Saved entries
═══

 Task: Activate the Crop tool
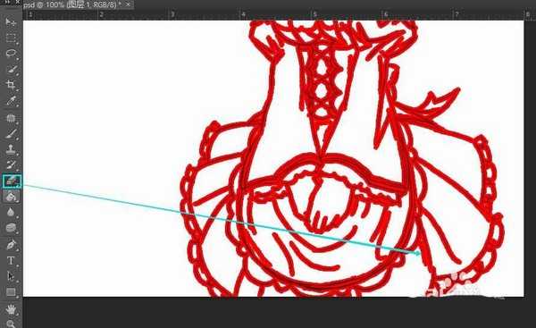click(11, 85)
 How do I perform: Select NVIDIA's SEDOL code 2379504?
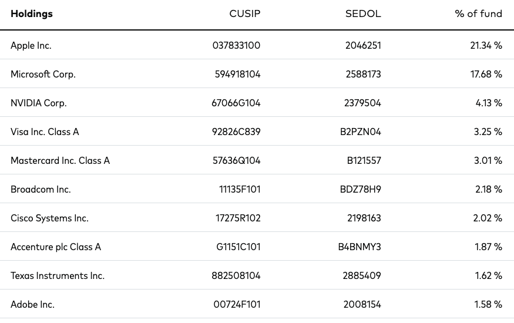coord(362,103)
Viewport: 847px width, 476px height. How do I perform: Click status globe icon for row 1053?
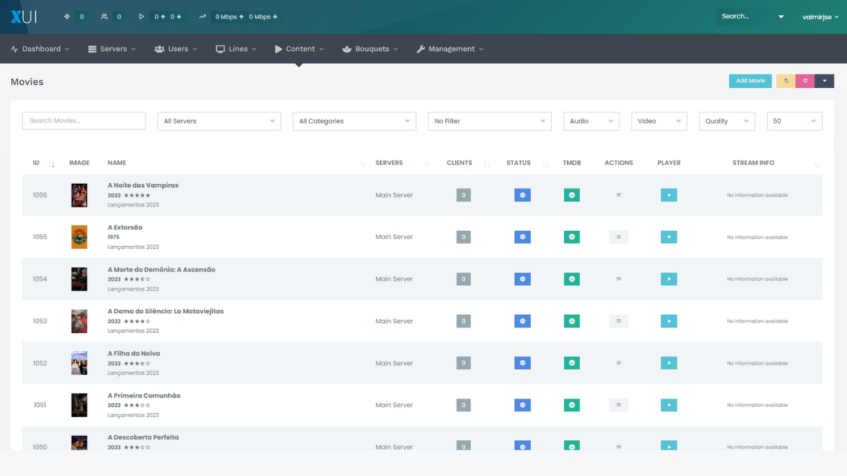(x=522, y=321)
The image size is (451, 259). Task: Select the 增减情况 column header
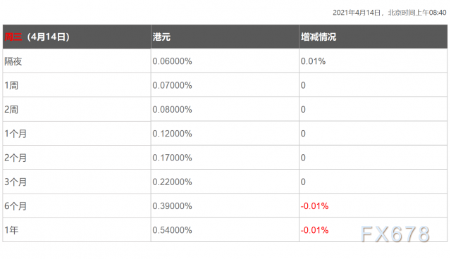click(319, 37)
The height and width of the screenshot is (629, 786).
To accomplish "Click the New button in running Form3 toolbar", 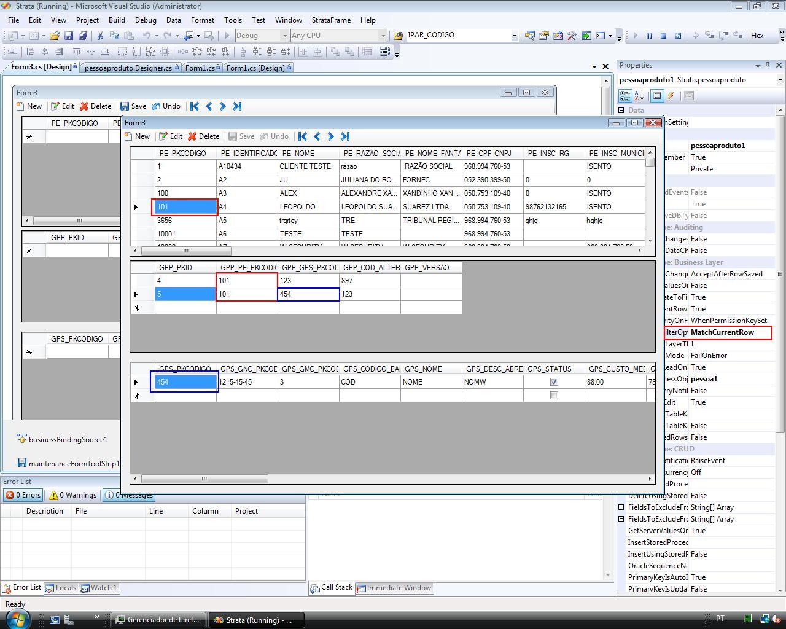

═══

The records are to be duplicated in full and exactly, with images left out.

 Task: Activate the Crop tool
click(11, 85)
 How do I perform: Select NVIDIA's SEDOL code 2379504?
coord(362,103)
Viewport: 847px width, 476px height. How do I perform: Click status globe icon for row 1053?
(x=522, y=321)
The image size is (451, 259). Task: Select the 增减情况 column header
click(319, 37)
The height and width of the screenshot is (629, 786).
To accomplish "Click the New button in running Form3 toolbar", 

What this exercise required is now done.